Source records:
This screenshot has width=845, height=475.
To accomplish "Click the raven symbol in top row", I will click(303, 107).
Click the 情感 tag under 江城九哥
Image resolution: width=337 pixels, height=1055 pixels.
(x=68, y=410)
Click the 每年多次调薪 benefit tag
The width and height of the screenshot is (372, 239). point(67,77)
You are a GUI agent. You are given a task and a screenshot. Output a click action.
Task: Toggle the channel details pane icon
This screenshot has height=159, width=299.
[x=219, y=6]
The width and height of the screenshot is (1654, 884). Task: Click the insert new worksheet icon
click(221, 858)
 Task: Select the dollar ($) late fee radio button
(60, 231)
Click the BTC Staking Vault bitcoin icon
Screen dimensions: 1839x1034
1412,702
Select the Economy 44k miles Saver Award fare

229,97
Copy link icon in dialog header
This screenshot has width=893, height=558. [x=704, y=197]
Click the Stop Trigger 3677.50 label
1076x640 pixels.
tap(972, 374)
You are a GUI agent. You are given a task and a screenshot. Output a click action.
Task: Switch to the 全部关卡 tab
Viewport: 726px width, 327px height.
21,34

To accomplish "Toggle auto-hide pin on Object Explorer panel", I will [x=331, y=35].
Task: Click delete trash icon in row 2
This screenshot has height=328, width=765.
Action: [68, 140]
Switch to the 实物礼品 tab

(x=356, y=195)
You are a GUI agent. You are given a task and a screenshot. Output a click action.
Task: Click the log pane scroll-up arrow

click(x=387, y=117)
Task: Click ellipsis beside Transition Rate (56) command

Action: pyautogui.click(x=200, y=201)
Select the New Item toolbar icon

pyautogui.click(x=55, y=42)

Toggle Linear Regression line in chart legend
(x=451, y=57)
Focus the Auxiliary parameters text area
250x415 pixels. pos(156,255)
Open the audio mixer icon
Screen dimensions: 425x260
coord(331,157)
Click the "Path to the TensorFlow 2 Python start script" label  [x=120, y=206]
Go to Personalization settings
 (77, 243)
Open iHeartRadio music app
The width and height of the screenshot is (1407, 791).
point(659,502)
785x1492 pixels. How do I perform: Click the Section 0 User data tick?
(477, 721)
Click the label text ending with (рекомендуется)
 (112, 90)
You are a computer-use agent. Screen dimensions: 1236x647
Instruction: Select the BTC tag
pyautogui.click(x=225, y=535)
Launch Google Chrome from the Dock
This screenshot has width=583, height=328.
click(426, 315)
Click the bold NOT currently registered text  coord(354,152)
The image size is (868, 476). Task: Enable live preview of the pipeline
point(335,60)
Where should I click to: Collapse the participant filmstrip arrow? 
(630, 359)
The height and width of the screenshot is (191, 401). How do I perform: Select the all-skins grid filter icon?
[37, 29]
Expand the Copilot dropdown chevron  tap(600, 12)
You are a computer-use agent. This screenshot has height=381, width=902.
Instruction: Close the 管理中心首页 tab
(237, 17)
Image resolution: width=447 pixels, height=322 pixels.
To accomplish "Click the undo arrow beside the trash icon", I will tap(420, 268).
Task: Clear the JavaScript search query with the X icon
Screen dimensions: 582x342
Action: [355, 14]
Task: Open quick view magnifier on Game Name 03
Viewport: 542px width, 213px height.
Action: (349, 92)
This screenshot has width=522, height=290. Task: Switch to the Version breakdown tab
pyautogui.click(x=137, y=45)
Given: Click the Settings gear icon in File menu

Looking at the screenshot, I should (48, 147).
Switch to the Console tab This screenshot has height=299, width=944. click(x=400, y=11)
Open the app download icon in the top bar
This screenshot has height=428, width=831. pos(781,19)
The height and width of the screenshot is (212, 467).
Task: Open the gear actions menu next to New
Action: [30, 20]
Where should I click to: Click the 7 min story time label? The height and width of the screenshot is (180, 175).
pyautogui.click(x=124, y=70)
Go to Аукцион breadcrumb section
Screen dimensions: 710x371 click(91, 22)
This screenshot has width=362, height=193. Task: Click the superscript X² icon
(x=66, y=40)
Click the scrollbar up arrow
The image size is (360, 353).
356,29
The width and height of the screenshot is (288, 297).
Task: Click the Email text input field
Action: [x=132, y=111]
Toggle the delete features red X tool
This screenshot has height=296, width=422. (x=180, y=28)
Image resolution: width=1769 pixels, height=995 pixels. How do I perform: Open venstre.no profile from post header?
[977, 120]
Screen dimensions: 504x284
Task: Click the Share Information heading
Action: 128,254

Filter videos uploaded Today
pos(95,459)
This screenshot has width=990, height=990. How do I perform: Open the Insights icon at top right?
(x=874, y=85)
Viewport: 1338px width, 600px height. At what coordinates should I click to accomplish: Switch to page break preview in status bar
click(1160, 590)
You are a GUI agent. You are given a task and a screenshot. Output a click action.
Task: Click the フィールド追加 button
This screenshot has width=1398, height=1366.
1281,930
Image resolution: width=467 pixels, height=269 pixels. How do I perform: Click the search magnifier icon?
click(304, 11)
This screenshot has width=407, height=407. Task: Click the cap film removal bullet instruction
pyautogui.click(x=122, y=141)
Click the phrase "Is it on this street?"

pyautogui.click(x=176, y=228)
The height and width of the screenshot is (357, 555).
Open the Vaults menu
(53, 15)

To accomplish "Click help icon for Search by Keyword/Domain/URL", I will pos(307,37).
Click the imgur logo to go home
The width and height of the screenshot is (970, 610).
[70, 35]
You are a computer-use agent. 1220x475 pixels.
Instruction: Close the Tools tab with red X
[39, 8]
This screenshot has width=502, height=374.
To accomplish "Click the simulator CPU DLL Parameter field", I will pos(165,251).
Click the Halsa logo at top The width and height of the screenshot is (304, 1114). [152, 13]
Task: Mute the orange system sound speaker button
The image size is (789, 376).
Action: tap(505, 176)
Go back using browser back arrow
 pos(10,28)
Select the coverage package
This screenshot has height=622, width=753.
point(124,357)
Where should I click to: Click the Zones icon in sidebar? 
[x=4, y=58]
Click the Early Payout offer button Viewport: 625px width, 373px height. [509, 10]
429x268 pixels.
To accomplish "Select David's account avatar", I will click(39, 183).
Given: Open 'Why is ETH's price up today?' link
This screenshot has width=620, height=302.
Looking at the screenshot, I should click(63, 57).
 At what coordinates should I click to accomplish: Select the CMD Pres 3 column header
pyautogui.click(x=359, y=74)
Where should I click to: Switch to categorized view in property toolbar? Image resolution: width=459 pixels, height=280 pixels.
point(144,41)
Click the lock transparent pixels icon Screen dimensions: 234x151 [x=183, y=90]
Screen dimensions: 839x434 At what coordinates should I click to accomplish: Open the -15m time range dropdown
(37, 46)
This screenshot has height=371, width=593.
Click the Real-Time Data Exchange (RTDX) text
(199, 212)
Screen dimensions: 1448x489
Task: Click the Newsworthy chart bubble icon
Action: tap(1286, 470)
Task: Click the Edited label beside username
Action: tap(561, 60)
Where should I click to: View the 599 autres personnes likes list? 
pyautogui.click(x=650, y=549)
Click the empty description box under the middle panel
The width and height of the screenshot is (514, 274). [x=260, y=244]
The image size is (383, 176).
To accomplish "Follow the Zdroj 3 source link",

Aim of the exercise:
The records above need to be written out once more, exactly.

Written solution:
This screenshot has width=845, height=475.
To accomplish "Click the raven symbol in top row", I will click(303, 107).
Click the 情感 tag under 江城九哥
Image resolution: width=337 pixels, height=1055 pixels.
(x=68, y=410)
Click the 每年多次调薪 benefit tag
The width and height of the screenshot is (372, 239). point(67,77)
You are a GUI agent. You are given a task and a screenshot. Output a click action.
Task: Toggle the channel details pane icon
This screenshot has height=159, width=299.
[x=219, y=6]
The width and height of the screenshot is (1654, 884). Task: Click the insert new worksheet icon
click(221, 858)
 Task: Select the dollar ($) late fee radio button
(60, 231)
Click the BTC Staking Vault bitcoin icon
Screen dimensions: 1839x1034
1412,702
Select the Economy 44k miles Saver Award fare

229,97
Copy link icon in dialog header
This screenshot has width=893, height=558. [x=704, y=197]
Click the Stop Trigger 3677.50 label
1076x640 pixels.
tap(972, 374)
You are a GUI agent. You are given a task and a screenshot. Output a click action.
Task: Switch to the 全部关卡 tab
Viewport: 726px width, 327px height.
21,34

To accomplish "Toggle auto-hide pin on Object Explorer panel", I will [x=331, y=35].
Task: Click delete trash icon in row 2
This screenshot has height=328, width=765.
Action: [68, 140]
Switch to the 实物礼品 tab

(x=356, y=195)
You are a GUI agent. You are given a task and a screenshot. Output a click action.
Task: Click the log pane scroll-up arrow

click(x=387, y=117)
Task: Click ellipsis beside Transition Rate (56) command

Action: pyautogui.click(x=200, y=201)
Select the New Item toolbar icon

pyautogui.click(x=55, y=42)

Toggle Linear Regression line in chart legend
(x=451, y=57)
Focus the Auxiliary parameters text area
250x415 pixels. pos(156,255)
Open the audio mixer icon
Screen dimensions: 425x260
coord(331,157)
Click the "Path to the TensorFlow 2 Python start script" label  [x=120, y=206]
Go to Personalization settings
 (77, 243)
Open iHeartRadio music app
The width and height of the screenshot is (1407, 791).
point(659,502)
785x1492 pixels. How do I perform: Click the Section 0 User data tick?
(477, 721)
Click the label text ending with (рекомендуется)
 (112, 90)
You are a computer-use agent. Screen dimensions: 1236x647
Instruction: Select the BTC tag
pyautogui.click(x=225, y=535)
Launch Google Chrome from the Dock
This screenshot has width=583, height=328.
click(426, 315)
Click the bold NOT currently registered text  coord(354,152)
The image size is (868, 476). Task: Enable live preview of the pipeline
point(335,60)
Where should I click to: Collapse the participant filmstrip arrow? 
(630, 359)
The height and width of the screenshot is (191, 401). How do I perform: Select the all-skins grid filter icon?
[37, 29]
Expand the Copilot dropdown chevron  tap(600, 12)
You are a computer-use agent. This screenshot has height=381, width=902.
Instruction: Close the 管理中心首页 tab
(237, 17)
Image resolution: width=447 pixels, height=322 pixels.
To accomplish "Click the undo arrow beside the trash icon", I will tap(420, 268).
Task: Clear the JavaScript search query with the X icon
Screen dimensions: 582x342
Action: [355, 14]
Task: Open quick view magnifier on Game Name 03
Viewport: 542px width, 213px height.
Action: (349, 92)
This screenshot has width=522, height=290. Task: Switch to the Version breakdown tab
pyautogui.click(x=137, y=45)
Given: Click the Settings gear icon in File menu

Looking at the screenshot, I should (48, 147).
Switch to the Console tab This screenshot has height=299, width=944. click(x=400, y=11)
Open the app download icon in the top bar
This screenshot has height=428, width=831. pos(781,19)
The height and width of the screenshot is (212, 467).
Task: Open the gear actions menu next to New
Action: [30, 20]
Where should I click to: Click the 7 min story time label? The height and width of the screenshot is (180, 175).
pyautogui.click(x=124, y=70)
Go to Аукцион breadcrumb section
Screen dimensions: 710x371 click(91, 22)
This screenshot has width=362, height=193. Task: Click the superscript X² icon
(x=66, y=40)
Click the scrollbar up arrow
The image size is (360, 353).
356,29
The width and height of the screenshot is (288, 297).
Task: Click the Email text input field
Action: [x=132, y=111]
Toggle the delete features red X tool
This screenshot has height=296, width=422. (x=180, y=28)
Image resolution: width=1769 pixels, height=995 pixels. How do I perform: Open venstre.no profile from post header?
[977, 120]
Screen dimensions: 504x284
Task: Click the Share Information heading
Action: 128,254

Filter videos uploaded Today
pos(95,459)
This screenshot has width=990, height=990. How do I perform: Open the Insights icon at top right?
(x=874, y=85)
Viewport: 1338px width, 600px height. At what coordinates should I click to accomplish: Switch to page break preview in status bar
click(1160, 590)
You are a GUI agent. You are given a task and a screenshot. Output a click action.
Task: Click the フィールド追加 button
This screenshot has width=1398, height=1366.
1281,930
Image resolution: width=467 pixels, height=269 pixels. How do I perform: Click the search magnifier icon?
click(304, 11)
This screenshot has width=407, height=407. Task: Click the cap film removal bullet instruction
pyautogui.click(x=122, y=141)
Click the phrase "Is it on this street?"

pyautogui.click(x=176, y=228)
The height and width of the screenshot is (357, 555).
Open the Vaults menu
(53, 15)

To accomplish "Click help icon for Search by Keyword/Domain/URL", I will pos(307,37).
Click the imgur logo to go home
The width and height of the screenshot is (970, 610).
[70, 35]
You are a computer-use agent. 1220x475 pixels.
Instruction: Close the Tools tab with red X
[39, 8]
This screenshot has width=502, height=374.
To accomplish "Click the simulator CPU DLL Parameter field", I will pos(165,251).
Click the Halsa logo at top The width and height of the screenshot is (304, 1114). [152, 13]
Task: Mute the orange system sound speaker button
The image size is (789, 376).
Action: tap(505, 176)
Go back using browser back arrow
 pos(10,28)
Select the coverage package
This screenshot has height=622, width=753.
point(124,357)
Where should I click to: Click the Zones icon in sidebar? 
[x=4, y=58]
Click the Early Payout offer button Viewport: 625px width, 373px height. [509, 10]
429x268 pixels.
To accomplish "Select David's account avatar", I will click(39, 183).
Given: Open 'Why is ETH's price up today?' link
This screenshot has width=620, height=302.
Looking at the screenshot, I should click(63, 57).
 At what coordinates should I click to accomplish: Select the CMD Pres 3 column header
pyautogui.click(x=359, y=74)
Where should I click to: Switch to categorized view in property toolbar? Image resolution: width=459 pixels, height=280 pixels.
point(144,41)
Click the lock transparent pixels icon Screen dimensions: 234x151 [x=183, y=90]
Screen dimensions: 839x434 At what coordinates should I click to accomplish: Open the -15m time range dropdown
(37, 46)
This screenshot has height=371, width=593.
Click the Real-Time Data Exchange (RTDX) text
(199, 212)
Screen dimensions: 1448x489
Task: Click the Newsworthy chart bubble icon
Action: tap(1286, 470)
Task: Click the Edited label beside username
Action: tap(561, 60)
Where should I click to: View the 599 autres personnes likes list? 
pyautogui.click(x=650, y=549)
Click the empty description box under the middle panel
The width and height of the screenshot is (514, 274). [x=260, y=244]
The image size is (383, 176).
To accomplish "Follow the Zdroj 3 source link",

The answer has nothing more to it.